On December 13, scientists at Lawrence Livermore National Laboratory announced a breakthrough that could change the future of clean energy. The long-awaited achievement of nuclear fusion was accomplished by researchers and, if harnessed on a larger scale, fusion energy could provide an energy option without the pollution of fossil fuels and without the radioactive waste of nuclear energy. A new world running on clean energy may not be imminent, but the state of ignition achieved is an important first step. Villanova University professor of mechanical engineering David Cereceda, PhD, received a U.S. Department of Energy Early Career Award from the Office of Fusion Energy Sciences for his research on fusion energy materials—and has worked at the Lawrence Livermore National Laboratory, located in California. "Ignition means that a nuclear fusion reaction becomes self-sustainable," Dr. Cereceda said. "The experiments performed at NIF [National Ignition Facility] last week reached for the first time in history a condition called scientific breakeven, meaning the scientists produced more energy from fusion than the laser energy used to drive it." The breakthrough discovery was made when 192 lasers focused on a cylinder the size of a pencil eraser. That container was filled with a small amount of hydrogen that was encased in a diamond. The resulting reaction that occurred was brief but significant, as this important step has proved allusive to researchers for decades. "Those who criticized fusion said that fusion was always five decades away. That's not true anymore," Dr. Cereceda remarked. "I'm not surprised about the announcement. It finally arrived after decades of hundreds of brilliant scientists and engineers carefully working on it." Still, the national laboratory says much work still lies ahead. Scientists will continue to push toward a higher fusion output and are looking at more efficient ways to produce ignition.

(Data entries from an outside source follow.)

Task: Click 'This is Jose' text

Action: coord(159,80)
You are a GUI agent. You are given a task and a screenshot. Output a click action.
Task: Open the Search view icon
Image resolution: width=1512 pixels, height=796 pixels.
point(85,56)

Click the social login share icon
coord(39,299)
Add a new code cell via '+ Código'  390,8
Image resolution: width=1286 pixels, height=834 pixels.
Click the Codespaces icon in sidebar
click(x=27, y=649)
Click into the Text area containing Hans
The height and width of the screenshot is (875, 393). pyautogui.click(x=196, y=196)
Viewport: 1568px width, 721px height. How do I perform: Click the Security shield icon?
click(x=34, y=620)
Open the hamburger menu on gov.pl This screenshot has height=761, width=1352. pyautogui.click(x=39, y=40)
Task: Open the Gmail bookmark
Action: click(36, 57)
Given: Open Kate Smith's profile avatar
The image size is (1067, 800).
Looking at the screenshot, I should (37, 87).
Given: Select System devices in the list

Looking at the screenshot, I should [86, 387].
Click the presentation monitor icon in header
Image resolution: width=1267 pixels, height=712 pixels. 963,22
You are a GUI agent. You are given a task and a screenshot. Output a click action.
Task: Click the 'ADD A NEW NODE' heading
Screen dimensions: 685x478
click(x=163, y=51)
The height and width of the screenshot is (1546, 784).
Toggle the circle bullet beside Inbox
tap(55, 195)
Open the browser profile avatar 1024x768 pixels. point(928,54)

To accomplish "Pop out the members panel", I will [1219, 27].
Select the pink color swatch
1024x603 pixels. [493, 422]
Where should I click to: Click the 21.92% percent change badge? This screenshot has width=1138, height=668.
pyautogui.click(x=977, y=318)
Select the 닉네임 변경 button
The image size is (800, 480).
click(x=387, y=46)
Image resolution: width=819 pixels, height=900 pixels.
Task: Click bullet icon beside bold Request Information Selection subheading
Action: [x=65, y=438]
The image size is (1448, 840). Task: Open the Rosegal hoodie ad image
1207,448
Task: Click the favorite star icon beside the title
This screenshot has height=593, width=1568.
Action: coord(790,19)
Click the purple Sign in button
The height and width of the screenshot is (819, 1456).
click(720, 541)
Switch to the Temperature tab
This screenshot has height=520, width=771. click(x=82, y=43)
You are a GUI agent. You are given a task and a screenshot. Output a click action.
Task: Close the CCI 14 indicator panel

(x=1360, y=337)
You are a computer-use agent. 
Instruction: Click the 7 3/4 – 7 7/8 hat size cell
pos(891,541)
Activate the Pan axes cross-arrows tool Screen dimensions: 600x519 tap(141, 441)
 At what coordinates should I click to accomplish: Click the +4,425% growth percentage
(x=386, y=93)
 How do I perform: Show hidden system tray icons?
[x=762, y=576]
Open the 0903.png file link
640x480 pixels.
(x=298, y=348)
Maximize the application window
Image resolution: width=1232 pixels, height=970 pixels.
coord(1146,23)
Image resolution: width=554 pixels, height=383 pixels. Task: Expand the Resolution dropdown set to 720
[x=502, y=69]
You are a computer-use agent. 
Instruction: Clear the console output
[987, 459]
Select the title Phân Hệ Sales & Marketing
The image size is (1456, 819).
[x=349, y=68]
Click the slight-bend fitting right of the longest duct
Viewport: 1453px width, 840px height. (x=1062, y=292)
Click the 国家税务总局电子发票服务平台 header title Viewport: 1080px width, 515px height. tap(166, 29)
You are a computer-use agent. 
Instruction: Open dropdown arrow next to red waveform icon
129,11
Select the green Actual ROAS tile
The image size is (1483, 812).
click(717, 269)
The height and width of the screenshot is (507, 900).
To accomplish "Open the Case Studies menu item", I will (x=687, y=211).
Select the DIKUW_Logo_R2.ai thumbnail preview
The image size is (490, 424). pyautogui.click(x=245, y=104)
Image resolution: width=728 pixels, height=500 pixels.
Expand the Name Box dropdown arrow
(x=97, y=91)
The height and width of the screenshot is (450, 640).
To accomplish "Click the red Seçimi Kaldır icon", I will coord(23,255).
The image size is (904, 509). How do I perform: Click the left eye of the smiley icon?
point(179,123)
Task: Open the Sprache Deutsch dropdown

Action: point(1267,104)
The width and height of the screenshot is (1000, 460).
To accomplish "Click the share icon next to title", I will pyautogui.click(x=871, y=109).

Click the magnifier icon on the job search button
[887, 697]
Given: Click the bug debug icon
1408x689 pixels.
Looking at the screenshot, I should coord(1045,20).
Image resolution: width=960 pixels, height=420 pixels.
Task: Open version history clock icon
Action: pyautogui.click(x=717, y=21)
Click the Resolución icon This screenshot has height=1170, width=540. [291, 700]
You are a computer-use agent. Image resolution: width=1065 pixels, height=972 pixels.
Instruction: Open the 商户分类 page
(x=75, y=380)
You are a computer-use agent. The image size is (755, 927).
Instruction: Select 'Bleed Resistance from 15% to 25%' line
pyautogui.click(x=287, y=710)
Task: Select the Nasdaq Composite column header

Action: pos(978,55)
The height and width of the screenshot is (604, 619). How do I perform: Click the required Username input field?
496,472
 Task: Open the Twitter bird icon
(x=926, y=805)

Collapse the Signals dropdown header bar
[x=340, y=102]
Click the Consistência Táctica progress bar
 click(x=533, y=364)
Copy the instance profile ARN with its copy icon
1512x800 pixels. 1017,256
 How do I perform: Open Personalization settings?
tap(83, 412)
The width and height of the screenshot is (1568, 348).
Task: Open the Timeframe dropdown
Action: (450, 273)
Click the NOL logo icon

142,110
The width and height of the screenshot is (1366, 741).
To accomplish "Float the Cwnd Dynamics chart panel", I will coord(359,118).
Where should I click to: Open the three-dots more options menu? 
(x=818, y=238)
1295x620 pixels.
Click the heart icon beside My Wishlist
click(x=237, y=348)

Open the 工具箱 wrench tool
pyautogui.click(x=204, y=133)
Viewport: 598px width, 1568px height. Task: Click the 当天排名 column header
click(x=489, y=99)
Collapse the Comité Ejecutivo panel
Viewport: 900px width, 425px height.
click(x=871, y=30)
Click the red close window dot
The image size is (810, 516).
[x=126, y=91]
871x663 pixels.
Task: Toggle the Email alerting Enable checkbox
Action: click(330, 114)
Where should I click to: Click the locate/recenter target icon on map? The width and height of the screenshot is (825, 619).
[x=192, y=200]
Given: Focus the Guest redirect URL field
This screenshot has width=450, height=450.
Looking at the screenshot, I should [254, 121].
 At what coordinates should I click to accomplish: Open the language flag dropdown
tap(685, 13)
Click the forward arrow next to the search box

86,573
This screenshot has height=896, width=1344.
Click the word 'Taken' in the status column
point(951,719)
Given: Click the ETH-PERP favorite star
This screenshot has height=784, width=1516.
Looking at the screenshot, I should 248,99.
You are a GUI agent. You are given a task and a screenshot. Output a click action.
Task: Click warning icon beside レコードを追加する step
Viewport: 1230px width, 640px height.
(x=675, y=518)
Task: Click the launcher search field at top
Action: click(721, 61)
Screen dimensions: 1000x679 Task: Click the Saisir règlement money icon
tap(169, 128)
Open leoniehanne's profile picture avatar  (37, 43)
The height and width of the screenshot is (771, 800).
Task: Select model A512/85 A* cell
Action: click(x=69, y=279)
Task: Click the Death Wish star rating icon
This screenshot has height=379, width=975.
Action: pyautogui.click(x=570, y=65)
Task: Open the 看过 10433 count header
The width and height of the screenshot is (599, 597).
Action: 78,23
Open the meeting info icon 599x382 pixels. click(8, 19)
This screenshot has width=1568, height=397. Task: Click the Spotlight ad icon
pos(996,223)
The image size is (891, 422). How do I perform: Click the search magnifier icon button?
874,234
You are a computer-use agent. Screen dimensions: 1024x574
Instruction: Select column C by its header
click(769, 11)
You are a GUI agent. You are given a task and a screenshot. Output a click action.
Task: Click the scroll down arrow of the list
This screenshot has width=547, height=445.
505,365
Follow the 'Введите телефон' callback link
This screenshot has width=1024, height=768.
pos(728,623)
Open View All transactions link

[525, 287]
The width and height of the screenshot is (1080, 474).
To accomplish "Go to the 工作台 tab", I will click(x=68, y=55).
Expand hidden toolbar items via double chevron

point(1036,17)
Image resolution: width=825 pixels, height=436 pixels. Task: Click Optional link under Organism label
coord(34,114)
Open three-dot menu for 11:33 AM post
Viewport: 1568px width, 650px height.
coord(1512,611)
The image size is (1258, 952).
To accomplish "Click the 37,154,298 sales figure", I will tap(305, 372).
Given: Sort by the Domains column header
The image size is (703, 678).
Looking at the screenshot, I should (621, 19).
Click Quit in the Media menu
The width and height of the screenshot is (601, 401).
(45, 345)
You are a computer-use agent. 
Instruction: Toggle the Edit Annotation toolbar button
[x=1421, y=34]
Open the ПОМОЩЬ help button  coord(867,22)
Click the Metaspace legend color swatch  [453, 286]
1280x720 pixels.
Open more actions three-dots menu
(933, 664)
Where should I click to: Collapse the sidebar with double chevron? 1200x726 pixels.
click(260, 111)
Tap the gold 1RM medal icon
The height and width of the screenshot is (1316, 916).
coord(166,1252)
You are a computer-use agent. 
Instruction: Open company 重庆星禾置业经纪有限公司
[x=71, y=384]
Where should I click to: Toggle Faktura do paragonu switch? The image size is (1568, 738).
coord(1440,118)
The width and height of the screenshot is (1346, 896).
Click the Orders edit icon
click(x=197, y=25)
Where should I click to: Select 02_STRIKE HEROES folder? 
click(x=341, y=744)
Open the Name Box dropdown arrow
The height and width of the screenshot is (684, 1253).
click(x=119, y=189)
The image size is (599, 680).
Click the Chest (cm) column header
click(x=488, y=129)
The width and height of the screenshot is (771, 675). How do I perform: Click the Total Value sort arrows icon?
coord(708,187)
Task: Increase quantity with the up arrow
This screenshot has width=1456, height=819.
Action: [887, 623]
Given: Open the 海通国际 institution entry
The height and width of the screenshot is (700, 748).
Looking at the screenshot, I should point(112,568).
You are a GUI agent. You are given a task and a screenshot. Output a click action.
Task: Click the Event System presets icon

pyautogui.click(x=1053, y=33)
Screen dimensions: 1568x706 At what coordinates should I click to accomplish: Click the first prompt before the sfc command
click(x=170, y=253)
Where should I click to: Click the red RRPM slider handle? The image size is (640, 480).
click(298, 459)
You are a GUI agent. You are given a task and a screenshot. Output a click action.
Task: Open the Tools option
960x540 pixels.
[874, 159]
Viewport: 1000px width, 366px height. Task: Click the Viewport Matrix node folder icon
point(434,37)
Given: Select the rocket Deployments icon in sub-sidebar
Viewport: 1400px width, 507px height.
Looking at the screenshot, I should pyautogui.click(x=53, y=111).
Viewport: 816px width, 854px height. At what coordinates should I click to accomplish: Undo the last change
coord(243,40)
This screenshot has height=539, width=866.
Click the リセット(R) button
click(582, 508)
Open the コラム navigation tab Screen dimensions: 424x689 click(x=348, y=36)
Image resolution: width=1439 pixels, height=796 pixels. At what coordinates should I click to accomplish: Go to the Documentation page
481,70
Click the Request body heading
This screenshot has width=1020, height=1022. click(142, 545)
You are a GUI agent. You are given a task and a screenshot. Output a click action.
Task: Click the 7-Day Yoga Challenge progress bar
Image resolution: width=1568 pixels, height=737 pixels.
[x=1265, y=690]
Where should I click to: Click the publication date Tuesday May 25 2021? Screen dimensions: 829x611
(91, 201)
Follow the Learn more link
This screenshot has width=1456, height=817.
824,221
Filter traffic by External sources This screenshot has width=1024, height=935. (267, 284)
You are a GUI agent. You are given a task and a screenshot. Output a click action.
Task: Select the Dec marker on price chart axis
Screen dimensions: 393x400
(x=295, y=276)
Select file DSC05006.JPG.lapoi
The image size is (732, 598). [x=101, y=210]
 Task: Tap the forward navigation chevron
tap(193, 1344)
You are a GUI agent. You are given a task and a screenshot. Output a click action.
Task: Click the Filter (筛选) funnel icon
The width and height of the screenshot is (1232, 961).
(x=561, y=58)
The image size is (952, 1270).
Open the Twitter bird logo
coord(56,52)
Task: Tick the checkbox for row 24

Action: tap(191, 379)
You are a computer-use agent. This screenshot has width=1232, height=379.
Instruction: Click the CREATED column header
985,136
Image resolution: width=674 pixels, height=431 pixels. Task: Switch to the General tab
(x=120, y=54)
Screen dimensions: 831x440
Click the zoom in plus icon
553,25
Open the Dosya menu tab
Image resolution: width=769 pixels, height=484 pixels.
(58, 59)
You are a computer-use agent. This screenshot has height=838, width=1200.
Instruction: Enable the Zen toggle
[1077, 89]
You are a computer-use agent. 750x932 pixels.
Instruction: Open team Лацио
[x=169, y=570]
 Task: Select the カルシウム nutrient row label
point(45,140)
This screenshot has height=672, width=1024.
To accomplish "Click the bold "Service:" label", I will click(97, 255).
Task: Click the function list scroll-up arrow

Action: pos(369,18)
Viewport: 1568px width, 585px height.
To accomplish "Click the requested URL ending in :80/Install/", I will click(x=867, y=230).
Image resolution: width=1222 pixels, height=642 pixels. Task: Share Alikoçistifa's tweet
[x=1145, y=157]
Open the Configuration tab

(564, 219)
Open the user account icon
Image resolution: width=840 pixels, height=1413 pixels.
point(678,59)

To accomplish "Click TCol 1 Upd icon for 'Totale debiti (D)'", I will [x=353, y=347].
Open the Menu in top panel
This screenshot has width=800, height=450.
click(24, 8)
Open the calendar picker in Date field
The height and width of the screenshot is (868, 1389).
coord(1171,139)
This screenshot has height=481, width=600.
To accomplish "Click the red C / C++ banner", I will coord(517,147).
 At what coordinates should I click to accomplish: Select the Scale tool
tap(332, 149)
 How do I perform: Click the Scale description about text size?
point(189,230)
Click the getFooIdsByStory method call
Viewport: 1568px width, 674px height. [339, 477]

Researchers also believe they may still be decades away from making fusion energy a mainstay and usable for the general public. "In my opinion, some of the most important challenges that remain on the path to commercial fusion energy are related to structural materials, tritium breeding blankets and laser technology, among others," mentioned Dr. Cereceda. "Multiple challenges remain to making it a commercial energy source, but this recent and historic breakthrough was a critical milestone."